Neuf fois déjà, tombés sous les vents orageux,
Les doux fruits du palmier servirent à ses jeux.
Tel, entouré de fleurs où le poison se cache,
Sort des marais fangeux un lis pur et sans tache :
Telle, et n’ayant aussi que Dieu pour protecteur,
Au sein des vils plaisirs d’un monde corrupteur
On voyait Séphora grandir dans l’innocence.
Magdeleine n’a point remarqué son absence ;
L’enfant l’avait quittée au repas du matin.
Ce n’est pas elle, hélas ! qu’à l’horizon lointain
Ses regards inquiets ont si longtemps cherchée.
Mais en vain sur le mont sa vue est attachée ;
En vain du noir coursier sur les cailloux brûlants
Magdeleine épiait les pas étincelants ;
La voix des chameliers qu’on entendait encore,
Et que la paix du soir rendait triste et sonore…
L’insecte lumineux bourdonnant sur les eaux…
Les reptiles impurs criant dans les roseaux…
Les brises de la nuit qui soulevaient ses voiles…
Et le parfum des fleurs… et l’éclat des étoiles…
Et ces lampes d’airain qu’un esclave allumait…
Et le Temple désert qu’avec bruit on fermait,
Tout défendait l’espoir à son âme oppressée,
Tout lui disait enfin que l’heure était passée !…

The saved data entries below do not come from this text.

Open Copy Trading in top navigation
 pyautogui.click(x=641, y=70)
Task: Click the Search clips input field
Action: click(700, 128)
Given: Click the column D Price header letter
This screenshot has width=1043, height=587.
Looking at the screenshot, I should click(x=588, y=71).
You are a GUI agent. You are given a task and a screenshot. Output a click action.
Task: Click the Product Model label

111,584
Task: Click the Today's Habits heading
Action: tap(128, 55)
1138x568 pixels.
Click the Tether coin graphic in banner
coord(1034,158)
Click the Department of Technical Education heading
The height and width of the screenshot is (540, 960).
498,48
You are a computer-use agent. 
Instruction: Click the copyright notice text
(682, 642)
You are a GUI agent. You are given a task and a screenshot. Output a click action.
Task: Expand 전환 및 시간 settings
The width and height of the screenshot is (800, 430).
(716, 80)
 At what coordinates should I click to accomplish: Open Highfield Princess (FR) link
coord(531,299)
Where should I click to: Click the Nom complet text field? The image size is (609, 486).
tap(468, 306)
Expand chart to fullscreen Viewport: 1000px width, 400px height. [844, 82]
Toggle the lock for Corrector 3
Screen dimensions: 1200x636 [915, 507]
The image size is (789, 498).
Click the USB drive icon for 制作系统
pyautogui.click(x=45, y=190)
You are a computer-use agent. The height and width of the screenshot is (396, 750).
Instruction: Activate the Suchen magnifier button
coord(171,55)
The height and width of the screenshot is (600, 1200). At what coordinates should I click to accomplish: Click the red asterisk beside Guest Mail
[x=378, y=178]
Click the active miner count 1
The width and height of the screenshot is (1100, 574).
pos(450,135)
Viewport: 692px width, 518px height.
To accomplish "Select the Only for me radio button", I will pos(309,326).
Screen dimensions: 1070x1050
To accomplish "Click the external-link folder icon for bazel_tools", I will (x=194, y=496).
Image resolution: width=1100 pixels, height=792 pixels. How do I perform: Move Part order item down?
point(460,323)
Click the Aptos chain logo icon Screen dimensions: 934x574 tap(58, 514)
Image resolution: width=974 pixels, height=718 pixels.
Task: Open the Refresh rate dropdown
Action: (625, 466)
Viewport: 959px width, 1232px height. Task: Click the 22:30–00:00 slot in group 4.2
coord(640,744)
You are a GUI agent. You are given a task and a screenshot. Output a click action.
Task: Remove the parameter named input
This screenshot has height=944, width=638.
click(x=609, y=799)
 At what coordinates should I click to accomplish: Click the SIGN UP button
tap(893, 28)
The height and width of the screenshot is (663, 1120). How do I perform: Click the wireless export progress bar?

Cependant, vers le seuil qu’ombragent mille fleurs,
Sur le marbre d’Égypte aux luisantes couleurs,
Des pas ont retenti. — Soudain la porte s’ouvre !
Elle entend frissonner le rideau qui la couvre…
C’est Joseph !… hélas ! non. — À ses yeux étonnés
Séphora paraît seule.

Séphora paraît seule. « Oh, ma sœur ! pardonnez ! »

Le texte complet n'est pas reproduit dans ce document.